COMPITI ED ESERCIZI -
1 - Ripeti parola per parola il passo del documento sulle elezioni europee che comincia con "Il risultato delle" e termina con "tra i poveri.".
2 - Riassumi in due frasi il documento sulle elezioni europee.
3 - Completa la parte successiva del documento sulle elezioni europee, riprendendo subito dopo la sua ultima frase.

TESTO DI LETTURA -
+ + + + +
Partito della Rifondazione Comunista
Comitato Politico Nazionale 13 - 14 giugno 2009

Documento finale del CPN presentato dalla Segreteria Nazionale

Il quadro in cui ci muoviamo

Il risultato delle elezioni a livello europeo vede una vittoria dei partiti di destra, l’emergere prepotente di destre estreme, nazionaliste e razziste, una tenuta delle forze della sinistra di alternativa e la sconfitta pesante delle socialdemocrazie. Il progetto strategico delle socialdemocrazie europee che hanno condiviso con le destre la linea liberista che ha caratterizzato l’Europa viene sonoramente sconfitto. La crisi derivante dalle politiche liberiste sta quindi producendo un ulteriore spostamento a destra dell’asse dell’Europa. Questa situazione enfatizza la necessità di rafforzare di molto il progetto della sinistra europea al fine di produrre una alternativa a livello continentale che ci permetta di essere efficaci nel contrastare sia le politiche liberiste che gli effetti devastanti delle stesse in termini di guerre tra i poveri.
+ + + + +
VOCI ELENCATE -
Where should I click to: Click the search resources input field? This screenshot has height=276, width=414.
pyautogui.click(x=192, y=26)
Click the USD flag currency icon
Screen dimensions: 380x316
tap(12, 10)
+ + + + +
RISULTATI PER COMPITO -
1 -
Il risultato delle elezioni a livello europeo vede una vittoria dei partiti di destra, l’emergere prepotente di destre estreme, nazionaliste e razziste, una tenuta delle forze della sinistra di alternativa e la sconfitta pesante delle socialdemocrazie. Il progetto strategico delle socialdemocrazie europee che hanno condiviso con le destre la linea liberista che ha caratterizzato l’Europa viene sonoramente sconfitto. La crisi derivante dalle politiche liberiste sta quindi producendo un ulteriore spostamento a destra dell’asse dell’Europa. Questa situazione enfatizza la necessità di rafforzare di molto il progetto della sinistra europea al fine di produrre una alternativa a livello continentale che ci permetta di essere efficaci nel contrastare sia le politiche liberiste che gli effetti devastanti delle stesse in termini di guerre tra i poveri.

2 - Alle elezioni europee hanno vinto i partiti di destra, sono emerse con forza destre estreme, nazionaliste e razziste, la sinistra di alternativa ha tenuto e le socialdemocrazie, che avevano condiviso con le destre la linea liberista, hanno subito una sconfitta pesante. La crisi prodotta dalle politiche liberiste sta spostando ancora più a destra l'asse dell'Europa, e ciò rende necessario rafforzare molto il progetto della sinistra europea per costruire un'alternativa a livello continentale.

3 -
A livello italiano, le elezioni hanno determinato l’indebolimento dei due progetti estremi di scardinamento istituzionale. Da un lato Berlusconi non ottiene il plebiscito che aveva cercato e vede indebolirsi il suo progetto eversivo di scardinamento della Costituzione. Questo non significa però che la destra esca indebolita dalle elezioni, anzi. La Lega esce rafforzata dalla consultazione e diventa sempre più il catalizzatore delle paure sociali che in altri paesi trovano il loro punto di riferimento in partiti di estrema destra fino ad ora extraistituzionali.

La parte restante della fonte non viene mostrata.